• Source information

<<<<

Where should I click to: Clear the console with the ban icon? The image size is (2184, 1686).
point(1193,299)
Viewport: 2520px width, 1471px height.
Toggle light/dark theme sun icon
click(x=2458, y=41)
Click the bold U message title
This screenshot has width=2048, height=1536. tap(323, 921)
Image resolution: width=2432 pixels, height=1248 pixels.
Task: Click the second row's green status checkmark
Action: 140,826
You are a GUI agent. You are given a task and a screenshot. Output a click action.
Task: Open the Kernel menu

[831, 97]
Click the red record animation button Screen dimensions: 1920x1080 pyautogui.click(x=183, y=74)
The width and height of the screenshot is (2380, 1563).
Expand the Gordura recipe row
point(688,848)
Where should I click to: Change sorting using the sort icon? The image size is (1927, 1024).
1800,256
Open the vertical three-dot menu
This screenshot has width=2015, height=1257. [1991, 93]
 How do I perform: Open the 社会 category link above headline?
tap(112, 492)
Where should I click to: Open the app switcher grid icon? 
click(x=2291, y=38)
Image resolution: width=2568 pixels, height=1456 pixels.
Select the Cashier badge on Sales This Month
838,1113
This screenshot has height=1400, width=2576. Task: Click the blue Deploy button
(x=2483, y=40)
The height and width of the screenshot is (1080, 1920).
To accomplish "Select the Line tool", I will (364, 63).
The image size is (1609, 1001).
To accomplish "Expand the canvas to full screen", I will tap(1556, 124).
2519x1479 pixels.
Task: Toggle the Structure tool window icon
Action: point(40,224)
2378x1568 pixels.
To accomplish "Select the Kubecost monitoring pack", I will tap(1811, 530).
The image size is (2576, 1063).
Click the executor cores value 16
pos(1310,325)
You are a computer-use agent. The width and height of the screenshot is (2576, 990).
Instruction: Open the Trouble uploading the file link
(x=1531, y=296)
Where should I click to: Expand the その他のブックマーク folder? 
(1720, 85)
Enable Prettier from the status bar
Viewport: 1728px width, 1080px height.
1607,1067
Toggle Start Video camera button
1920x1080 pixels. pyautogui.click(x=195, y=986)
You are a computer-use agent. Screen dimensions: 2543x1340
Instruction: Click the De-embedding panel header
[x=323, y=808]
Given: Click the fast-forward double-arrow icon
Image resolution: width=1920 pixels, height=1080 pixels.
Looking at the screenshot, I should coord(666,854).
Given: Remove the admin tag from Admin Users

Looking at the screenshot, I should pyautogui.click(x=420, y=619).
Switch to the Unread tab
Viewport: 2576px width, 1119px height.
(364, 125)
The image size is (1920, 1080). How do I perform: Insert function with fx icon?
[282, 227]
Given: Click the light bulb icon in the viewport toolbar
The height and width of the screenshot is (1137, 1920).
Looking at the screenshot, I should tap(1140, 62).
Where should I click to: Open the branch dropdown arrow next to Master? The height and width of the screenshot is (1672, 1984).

>>>>

• How to complete this task
Wherever "computer" appears in the listing, report the line it is on.

• Reply to the task
You are a computer-use agent. The width and height of the screenshot is (2576, 990).
You are a computer-use agent. Screen dimensions: 2543x1340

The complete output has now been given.